=== GIVEN INFORMATION ===

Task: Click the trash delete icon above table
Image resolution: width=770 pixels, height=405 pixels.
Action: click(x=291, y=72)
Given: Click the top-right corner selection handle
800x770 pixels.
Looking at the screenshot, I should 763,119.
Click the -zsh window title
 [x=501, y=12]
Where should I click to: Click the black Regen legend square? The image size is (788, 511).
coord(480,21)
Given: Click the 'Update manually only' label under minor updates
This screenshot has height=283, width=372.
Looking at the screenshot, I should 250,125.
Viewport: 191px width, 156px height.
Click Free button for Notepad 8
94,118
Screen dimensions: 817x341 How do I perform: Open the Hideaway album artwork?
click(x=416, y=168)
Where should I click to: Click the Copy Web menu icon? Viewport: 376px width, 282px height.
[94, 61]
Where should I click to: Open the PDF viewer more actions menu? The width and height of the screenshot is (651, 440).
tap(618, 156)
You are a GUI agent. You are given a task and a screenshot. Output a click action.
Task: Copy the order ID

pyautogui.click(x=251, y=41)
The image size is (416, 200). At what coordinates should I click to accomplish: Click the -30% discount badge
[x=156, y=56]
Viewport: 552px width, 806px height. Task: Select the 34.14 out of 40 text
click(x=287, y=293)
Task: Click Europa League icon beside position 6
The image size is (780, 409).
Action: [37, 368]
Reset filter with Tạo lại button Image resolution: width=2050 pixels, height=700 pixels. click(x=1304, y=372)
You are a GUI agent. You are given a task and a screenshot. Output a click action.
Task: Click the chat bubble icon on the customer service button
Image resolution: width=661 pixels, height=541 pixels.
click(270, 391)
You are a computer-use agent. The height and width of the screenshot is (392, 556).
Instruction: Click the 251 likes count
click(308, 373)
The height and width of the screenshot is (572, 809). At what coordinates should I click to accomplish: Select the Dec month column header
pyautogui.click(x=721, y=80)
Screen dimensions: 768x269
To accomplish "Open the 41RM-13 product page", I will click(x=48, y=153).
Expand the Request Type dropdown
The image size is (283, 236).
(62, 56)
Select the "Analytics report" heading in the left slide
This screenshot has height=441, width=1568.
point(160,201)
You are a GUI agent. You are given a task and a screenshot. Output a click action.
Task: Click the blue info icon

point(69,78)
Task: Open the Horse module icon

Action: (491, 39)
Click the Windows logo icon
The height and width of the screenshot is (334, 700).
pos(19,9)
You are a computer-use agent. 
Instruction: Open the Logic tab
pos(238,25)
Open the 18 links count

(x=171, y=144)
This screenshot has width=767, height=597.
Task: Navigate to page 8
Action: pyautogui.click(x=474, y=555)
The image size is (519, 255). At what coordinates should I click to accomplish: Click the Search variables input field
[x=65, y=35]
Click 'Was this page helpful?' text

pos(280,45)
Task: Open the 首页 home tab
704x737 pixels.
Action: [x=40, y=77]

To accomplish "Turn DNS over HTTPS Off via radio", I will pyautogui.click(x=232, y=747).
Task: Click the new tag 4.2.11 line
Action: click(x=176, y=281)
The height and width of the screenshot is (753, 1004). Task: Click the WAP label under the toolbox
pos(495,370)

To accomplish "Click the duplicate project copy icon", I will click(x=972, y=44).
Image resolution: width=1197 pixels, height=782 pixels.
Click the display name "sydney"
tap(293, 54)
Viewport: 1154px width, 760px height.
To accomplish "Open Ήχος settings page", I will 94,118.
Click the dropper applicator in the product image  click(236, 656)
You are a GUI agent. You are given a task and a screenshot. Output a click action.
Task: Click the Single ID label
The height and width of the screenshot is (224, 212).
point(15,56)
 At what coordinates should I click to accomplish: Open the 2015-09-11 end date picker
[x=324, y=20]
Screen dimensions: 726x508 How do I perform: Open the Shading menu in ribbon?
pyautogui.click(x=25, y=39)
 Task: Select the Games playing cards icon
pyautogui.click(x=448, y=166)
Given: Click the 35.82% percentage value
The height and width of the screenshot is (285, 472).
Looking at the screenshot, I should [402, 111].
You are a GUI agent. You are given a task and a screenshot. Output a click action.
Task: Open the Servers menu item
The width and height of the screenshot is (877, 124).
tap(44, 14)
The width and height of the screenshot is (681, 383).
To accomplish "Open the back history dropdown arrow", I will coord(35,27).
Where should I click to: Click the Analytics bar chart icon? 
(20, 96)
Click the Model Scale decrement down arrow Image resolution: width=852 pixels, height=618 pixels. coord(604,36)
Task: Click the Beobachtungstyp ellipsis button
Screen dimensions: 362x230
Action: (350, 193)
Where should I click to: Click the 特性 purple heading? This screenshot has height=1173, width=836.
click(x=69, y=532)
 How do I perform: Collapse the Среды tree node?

===

* **PROBLEM TO SOLVE**
I'd like every line with the string "dropdown" copied from the listing.

* **ANSWER AREA**
Expand the Request Type dropdown
To accomplish "Open the back history dropdown arrow", I will coord(35,27).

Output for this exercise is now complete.